5 meilleures et 5 pires choses: chapitre deux

Par Sarah Szabo/6 septembre 2019 15:17 EDT

Il est toujours étrange de voir comment une histoire comme celle de Stephen KingIl est devenu un gros problème. Ce livre est bizarre - étrangement rythmé, pas vraiment bien reçuà l'époque, et culminant dans une fin grossière et cosmique qui est pratiquement non filmable, c'est une chose assez bizarre pour laquelle les gens deviennent si fous. Mais ils deviennent fous; le premier film dans le distique apporté 700 millions de dollars sensationnels, avec le second en route vers potentiellement correspondant à.

Mais ce n'est pas parce que quelque chose est populaire qu'il est bon, encore moins sans défaut. Avec un score Rotten Tomatoes bien en dessous de l'original, la réception du film suit le premier épisode, qui s'est avéré beaucoup plus enthousiaste 86% des évaluateurs lui donnent leur accord. Alors que le public semble bien répondre, il ressort clairement du saut qu'il y a un peu plus à se plaindre cette fois-ci. Voici notre liste des points forts et des points faibles - et oui, le Deadlights- deIt: Chapter Two.



Meilleur: Bill Hader comme Richie Tozier

Saturday Night LiveLe vétérinaire Bill Hader a vraiment montré ses côtelettes dramatiques ces dernières années, depuis son tour adoré par la critique dans le complexe de HBOBarry à son travailIt: Chapter Two comme le grand Richie Tozier. Dans la suite, le Trashmouth est passé d'une nuisance de quartier à une sensation nationale, ou du moins quelque chose comme ça en tant que bande dessinée stand-up apparemment bien connue.

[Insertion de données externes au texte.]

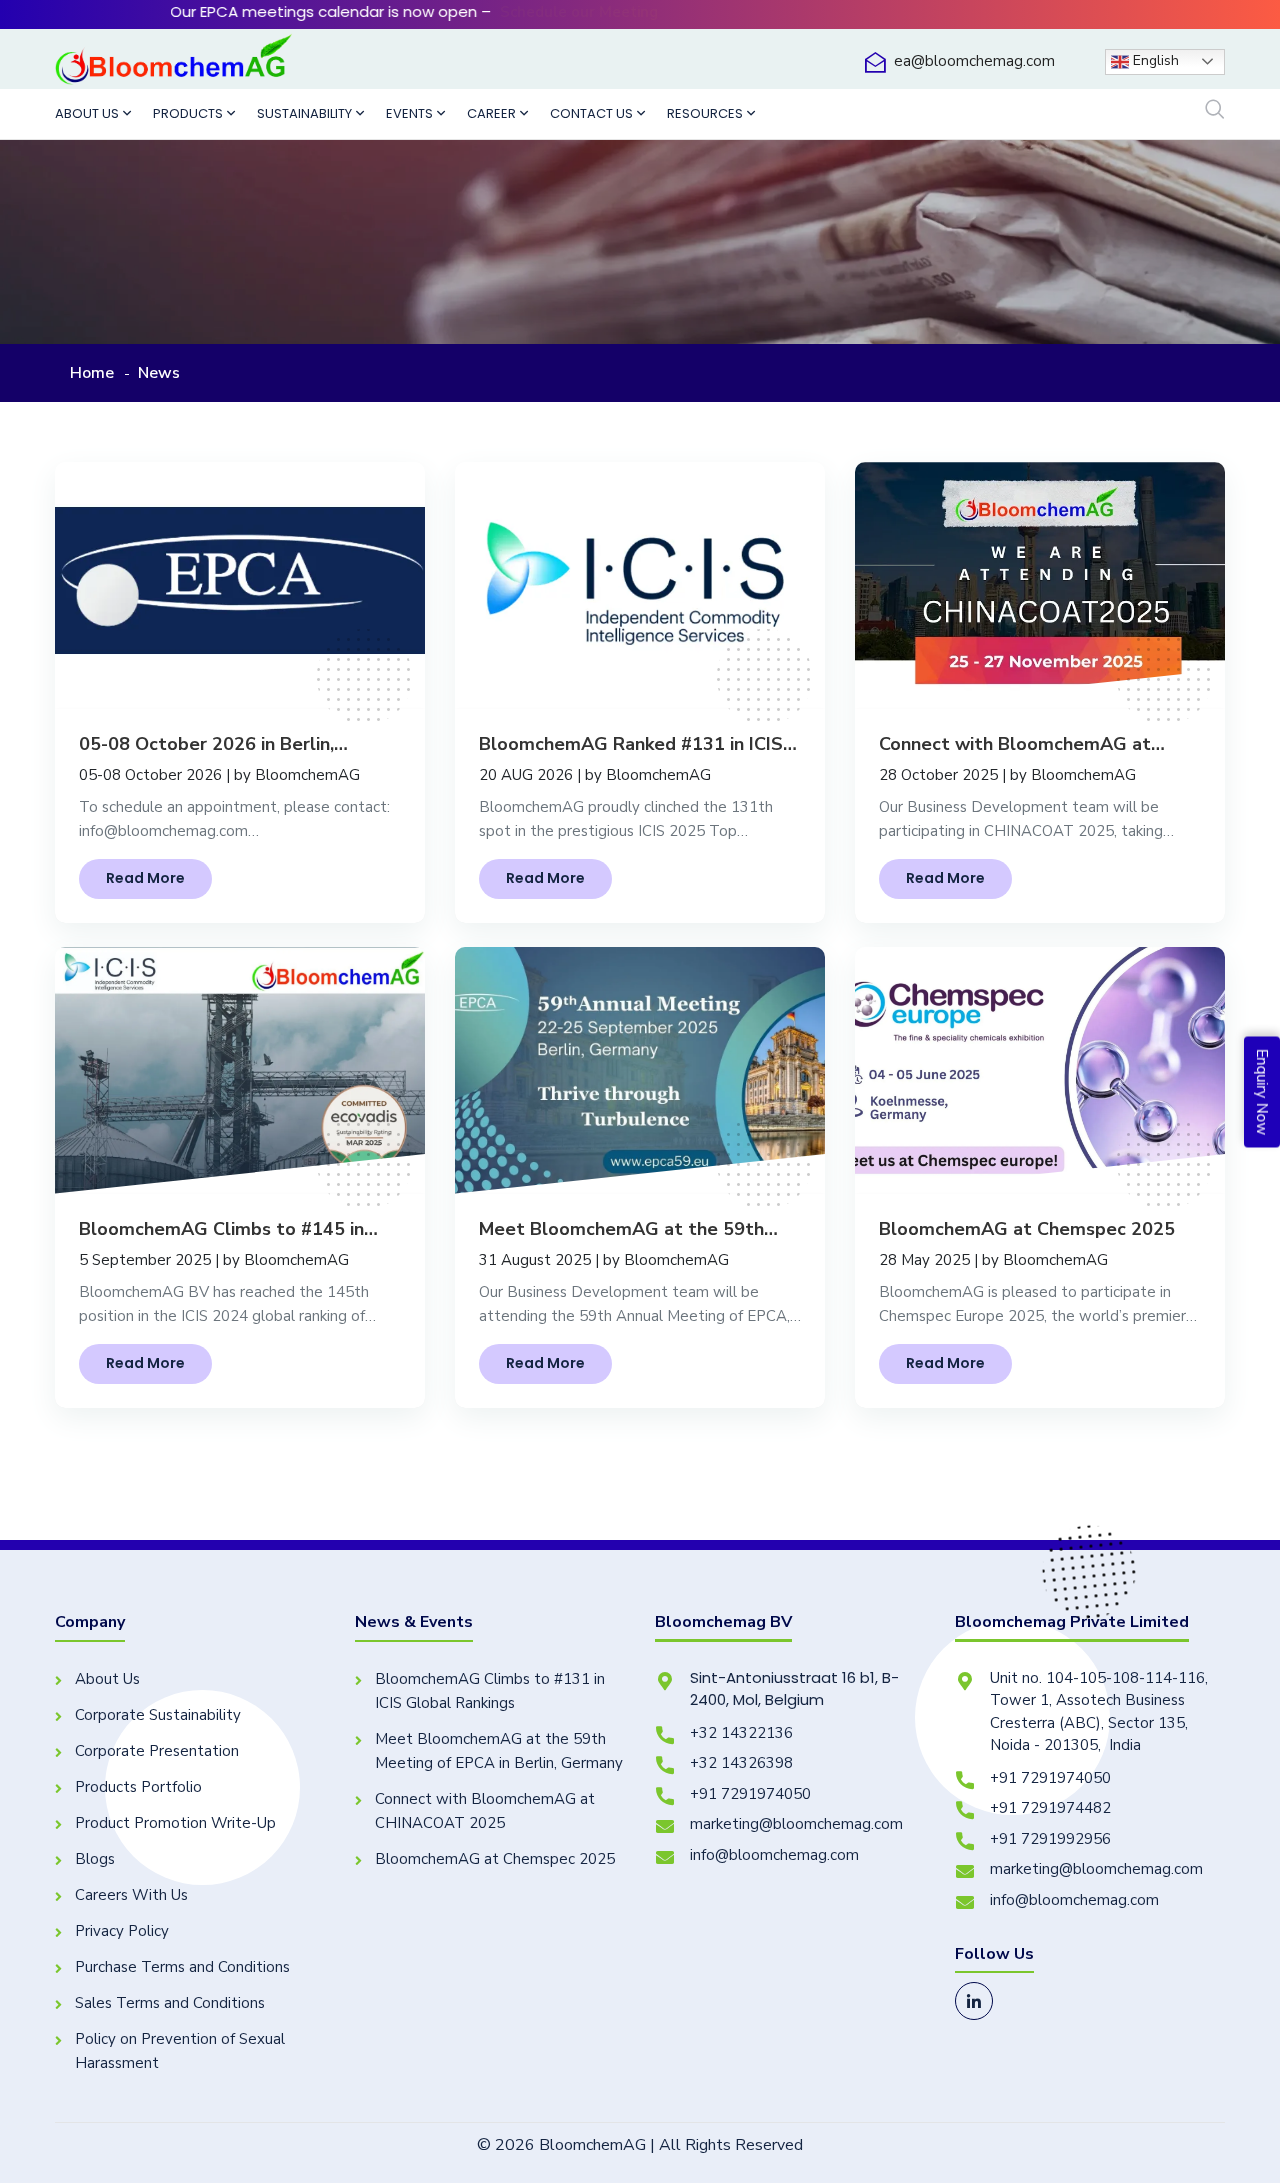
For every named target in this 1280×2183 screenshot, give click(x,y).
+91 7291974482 (1050, 1808)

Dans son rôle de Richie plus âgé, Hader s'appuie sur tout ce quiChoses étranges«Finn Wolfhard a posé la question pour le personnage dans le chapitre un, à tel point qu'il ne faut aucun effort pour croire qu'il est cet enfant, à peine âgé de 27 ans. Le film suggère qu'en dépit de toute apparence de succès matériel, il ne vit pas son plein potentiel - une étape intrigante par rapport au rôle de DJ radio qu'il a joué dans le livre de King, l'écriture pour le personnage marquant également une amélioration notable par rapport à l'improvisation boiteuse blagues Harry Anderson tendus ensemble pour la minisérie de 1990.

Pire: la chimie

Malgré tous les succèsIt: Chapter Twopeut avoir en améliorant les anciennes miniséries, le consensus de révision a été assez cohérent - les membres adultes du Losers 'Club ne se sentent pas vraiment comme de vieux amis. Le dialogue et les faits de l'histoire mis à part, ils ont tous plus l'impression de se rencontrer pour la première fois, et c'est une impression qui ne disparaît jamais vraiment.



Films d'horreur de 2018

Et avant de vous faire remarquer que les membres du groupe étant éloignés les uns des autres, c'étaitIt: Chapter Two, et qu'ils étaient tous amnésiques, revenant lentement à la compréhension de leur histoire commune - dans la mesure où le film se termine sur un adulte Mike Hanlon racontant à Bill Denbrough avec une sincère douleur que `` Je t'aime, mec '' - à aucun moment cela ne se sent réellement comme ces gens se connectent les uns aux autres. Tout le monde est glacial jusqu'au point de devoir arracher le cœur d'une ancienne horreur cosmique, quand ils se battent tous du même côté parce que pas de doy, c'est ce que vous êtessupposé faire.

L'une des plus grandes forces du premierIl est le sens palpable de la camaraderie qui peut être ressenti lorsque les jeunes acteurs interagissent. Des étincelles volent dans ces scènes, ainsi que tant de bombes f. Les scènes pour enfants de la suite crépitent toujours avec une énergie nostalgique, tandis que les séquences pour adultes se déroulent toutes comme s'il s'agissait de dialogues entre des inconnus tuant du temps au DMV.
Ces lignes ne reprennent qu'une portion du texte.